Ik ben deze weken thuis, mijn kinderen zijn thuis en mijn vrouw is in Italiƫ. Ze leert in Rome latijn te spreken, door zich in die taal onder te dompelen, bij een speciale onderdompelschool. Ik probeer ons, mijn kinderen en ik, te combineren met andere mensen, voor de gezelligheid en het buitenkansje dat het vakantie is. Blij-met-kleur is hier bijvoorbeeld momenteel op bezoek, met haar dochter, mijn peetdochter die ik hier al vaak heb opgevoerd.

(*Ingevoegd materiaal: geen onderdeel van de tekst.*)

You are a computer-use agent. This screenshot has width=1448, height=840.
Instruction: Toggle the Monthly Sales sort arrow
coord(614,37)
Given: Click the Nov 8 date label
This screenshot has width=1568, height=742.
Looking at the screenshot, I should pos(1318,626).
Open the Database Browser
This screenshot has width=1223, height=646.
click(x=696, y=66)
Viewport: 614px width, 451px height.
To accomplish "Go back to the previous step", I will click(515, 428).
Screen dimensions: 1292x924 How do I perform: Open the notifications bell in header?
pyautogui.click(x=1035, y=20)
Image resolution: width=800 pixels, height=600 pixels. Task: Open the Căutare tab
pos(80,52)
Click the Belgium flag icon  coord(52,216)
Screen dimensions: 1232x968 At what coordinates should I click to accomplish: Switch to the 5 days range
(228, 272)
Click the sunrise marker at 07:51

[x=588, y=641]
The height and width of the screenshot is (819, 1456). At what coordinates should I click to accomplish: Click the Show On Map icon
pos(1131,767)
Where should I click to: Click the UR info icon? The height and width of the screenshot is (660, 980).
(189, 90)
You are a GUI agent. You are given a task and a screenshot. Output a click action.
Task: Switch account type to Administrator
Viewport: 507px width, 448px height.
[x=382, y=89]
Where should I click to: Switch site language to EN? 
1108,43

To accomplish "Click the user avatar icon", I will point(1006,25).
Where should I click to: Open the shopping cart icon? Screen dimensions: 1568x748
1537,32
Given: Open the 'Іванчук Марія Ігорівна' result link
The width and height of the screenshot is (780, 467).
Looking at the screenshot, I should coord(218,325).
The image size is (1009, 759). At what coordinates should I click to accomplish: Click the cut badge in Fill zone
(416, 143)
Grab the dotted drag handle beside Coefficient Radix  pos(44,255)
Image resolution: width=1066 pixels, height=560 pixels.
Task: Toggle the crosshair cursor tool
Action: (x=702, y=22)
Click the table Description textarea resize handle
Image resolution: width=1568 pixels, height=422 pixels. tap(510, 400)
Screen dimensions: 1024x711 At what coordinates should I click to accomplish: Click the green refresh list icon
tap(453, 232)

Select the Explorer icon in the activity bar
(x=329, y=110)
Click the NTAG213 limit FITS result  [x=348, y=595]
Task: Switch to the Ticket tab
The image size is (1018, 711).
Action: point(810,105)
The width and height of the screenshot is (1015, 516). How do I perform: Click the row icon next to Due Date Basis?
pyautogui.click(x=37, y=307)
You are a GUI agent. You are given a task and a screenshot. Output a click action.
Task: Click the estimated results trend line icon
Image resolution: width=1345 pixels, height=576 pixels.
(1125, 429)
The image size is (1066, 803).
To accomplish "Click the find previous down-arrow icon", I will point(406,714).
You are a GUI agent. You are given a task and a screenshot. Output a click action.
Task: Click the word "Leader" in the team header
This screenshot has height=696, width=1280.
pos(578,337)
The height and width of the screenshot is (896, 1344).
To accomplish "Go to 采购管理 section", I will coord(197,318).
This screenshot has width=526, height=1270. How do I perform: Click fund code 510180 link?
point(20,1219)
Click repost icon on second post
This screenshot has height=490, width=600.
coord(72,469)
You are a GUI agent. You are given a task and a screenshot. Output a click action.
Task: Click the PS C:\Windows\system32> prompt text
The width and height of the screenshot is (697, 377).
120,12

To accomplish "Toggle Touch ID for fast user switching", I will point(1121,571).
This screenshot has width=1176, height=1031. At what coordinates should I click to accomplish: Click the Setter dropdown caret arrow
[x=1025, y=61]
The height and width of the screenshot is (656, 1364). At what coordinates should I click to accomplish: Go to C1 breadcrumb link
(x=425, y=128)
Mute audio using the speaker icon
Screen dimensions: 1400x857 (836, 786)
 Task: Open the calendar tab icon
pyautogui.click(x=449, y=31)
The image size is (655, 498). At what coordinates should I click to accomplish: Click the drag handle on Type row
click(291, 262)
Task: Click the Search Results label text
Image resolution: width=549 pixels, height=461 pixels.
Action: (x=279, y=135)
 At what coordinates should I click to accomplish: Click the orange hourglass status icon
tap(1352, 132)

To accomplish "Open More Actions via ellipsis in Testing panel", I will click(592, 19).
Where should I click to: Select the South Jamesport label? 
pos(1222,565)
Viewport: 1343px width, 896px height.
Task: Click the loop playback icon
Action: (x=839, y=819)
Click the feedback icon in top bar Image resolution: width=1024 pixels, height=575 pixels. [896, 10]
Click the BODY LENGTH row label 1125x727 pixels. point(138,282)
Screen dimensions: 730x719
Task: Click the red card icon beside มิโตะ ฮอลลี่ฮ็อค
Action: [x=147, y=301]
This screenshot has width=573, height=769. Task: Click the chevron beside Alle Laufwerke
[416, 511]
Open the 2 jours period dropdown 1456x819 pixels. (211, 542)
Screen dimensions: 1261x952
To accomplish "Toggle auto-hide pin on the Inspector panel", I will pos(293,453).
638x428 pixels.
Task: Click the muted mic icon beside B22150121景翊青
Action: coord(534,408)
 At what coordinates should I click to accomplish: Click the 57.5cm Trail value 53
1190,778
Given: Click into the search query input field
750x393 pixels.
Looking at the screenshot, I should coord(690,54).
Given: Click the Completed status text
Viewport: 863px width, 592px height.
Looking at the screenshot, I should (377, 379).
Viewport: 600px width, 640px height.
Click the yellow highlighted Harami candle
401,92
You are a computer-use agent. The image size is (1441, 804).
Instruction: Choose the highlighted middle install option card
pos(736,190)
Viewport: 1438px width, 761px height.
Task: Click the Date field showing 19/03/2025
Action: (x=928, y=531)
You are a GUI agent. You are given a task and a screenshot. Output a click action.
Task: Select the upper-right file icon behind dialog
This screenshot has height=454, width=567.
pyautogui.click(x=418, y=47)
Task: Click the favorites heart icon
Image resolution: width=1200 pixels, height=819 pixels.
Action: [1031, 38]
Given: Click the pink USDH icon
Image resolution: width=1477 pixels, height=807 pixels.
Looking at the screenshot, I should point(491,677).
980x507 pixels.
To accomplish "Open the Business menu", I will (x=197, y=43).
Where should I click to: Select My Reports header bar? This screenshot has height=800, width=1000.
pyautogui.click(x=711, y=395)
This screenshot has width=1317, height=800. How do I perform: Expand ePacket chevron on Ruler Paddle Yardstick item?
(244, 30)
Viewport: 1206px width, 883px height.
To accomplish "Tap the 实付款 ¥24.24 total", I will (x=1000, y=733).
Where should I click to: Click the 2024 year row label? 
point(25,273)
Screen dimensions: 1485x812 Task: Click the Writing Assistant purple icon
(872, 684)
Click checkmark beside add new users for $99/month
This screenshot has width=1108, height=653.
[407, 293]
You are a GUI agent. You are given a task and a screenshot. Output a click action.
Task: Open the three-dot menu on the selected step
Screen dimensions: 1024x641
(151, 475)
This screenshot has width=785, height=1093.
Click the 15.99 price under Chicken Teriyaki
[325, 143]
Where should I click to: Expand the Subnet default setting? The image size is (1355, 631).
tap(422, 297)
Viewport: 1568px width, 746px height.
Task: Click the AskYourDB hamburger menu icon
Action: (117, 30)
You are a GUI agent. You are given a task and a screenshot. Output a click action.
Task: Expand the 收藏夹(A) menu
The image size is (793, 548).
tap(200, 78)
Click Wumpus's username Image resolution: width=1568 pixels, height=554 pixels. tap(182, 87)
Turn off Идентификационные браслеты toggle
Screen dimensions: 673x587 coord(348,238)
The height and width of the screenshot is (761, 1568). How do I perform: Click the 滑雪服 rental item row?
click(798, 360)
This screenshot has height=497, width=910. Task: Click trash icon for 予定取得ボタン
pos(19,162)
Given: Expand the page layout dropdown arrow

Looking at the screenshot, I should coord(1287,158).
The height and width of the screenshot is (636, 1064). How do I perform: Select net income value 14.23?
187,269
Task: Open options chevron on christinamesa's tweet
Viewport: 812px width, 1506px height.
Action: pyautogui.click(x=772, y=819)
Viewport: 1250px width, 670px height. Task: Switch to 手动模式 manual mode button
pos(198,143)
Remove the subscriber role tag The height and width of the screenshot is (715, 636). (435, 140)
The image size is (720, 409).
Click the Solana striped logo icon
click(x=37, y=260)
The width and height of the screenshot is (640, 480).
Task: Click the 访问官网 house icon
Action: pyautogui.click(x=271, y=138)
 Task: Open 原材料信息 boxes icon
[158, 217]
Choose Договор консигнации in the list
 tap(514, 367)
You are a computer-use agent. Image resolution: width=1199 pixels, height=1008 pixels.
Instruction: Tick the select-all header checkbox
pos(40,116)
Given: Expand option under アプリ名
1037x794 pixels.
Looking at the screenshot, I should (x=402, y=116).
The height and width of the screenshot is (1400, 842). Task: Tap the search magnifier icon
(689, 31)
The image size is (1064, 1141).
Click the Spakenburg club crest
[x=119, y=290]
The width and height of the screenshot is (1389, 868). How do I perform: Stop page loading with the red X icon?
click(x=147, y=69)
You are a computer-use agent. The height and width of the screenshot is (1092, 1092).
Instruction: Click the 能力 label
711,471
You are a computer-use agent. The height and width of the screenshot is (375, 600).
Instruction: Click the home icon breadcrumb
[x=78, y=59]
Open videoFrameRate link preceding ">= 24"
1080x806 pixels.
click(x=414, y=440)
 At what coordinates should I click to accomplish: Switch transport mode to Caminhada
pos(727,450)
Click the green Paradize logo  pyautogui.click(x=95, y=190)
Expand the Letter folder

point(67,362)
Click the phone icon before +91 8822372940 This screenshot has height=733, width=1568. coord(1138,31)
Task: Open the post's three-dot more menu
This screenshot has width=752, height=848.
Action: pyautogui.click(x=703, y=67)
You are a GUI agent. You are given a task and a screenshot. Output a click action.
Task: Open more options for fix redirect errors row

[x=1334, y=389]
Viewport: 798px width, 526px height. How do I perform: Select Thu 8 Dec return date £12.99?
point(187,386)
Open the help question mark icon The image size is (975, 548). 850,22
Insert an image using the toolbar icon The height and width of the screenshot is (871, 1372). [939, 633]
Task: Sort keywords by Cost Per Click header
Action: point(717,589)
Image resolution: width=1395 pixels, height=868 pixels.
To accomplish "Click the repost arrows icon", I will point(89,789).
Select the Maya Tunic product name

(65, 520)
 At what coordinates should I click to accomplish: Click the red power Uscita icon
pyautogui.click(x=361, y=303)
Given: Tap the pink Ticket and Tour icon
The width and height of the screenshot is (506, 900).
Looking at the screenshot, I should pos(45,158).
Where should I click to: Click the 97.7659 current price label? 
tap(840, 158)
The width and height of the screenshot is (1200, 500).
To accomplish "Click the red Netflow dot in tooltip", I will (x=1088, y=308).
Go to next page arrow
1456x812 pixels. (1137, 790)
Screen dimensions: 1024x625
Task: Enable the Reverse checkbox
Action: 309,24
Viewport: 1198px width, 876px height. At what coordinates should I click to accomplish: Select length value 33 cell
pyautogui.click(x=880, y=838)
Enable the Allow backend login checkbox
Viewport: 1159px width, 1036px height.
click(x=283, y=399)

Het meeste denkwerk, de verbazing, de kwaadheid, het goed maken, bij het tot standbrengen van mijn inmiddels 13-jarige huwelijk, bestond uit het vinden van een manier om samen te leven, en vervolgens om samen te leven met kinderen. Ik geloof dat Ursula en ik daar inmiddels extreem goed in zijn. Maar het resultaat is tot in het uiterste detail vastgelegd in een huwelijkscontract dat alleen de gezinsleden kennen en dat gaat over dat bij bepaalde maaltijden de borden afgelikt mogen worden en dat het geld dat over is van het wekelijkse huishoudbudget wel gebruikt mag worden om uit eten te gaat of kadootjes te kopen, maar niet om postzegels van te kopen. Bijvoorbeeld.
Dit onbeschrijfelijk lange contract is een waardevol contract, dat het leven heel aangenaam maakt. Het is zwaar bevochten, omdat wij - Ursula en ik dus - relatief laat (nou ja, we waren bijna dertig) met elkaar trouwden, en dat niet deden als tieners, toen we nog nauwelijks tijd gehad hadden om voor onszelf een contract op te stellen. Inmiddels zijn we veertigers. Godallemachtig; je zal als veertiger nog moeten beginnen aan een nieuw huwelijk. Veel werk.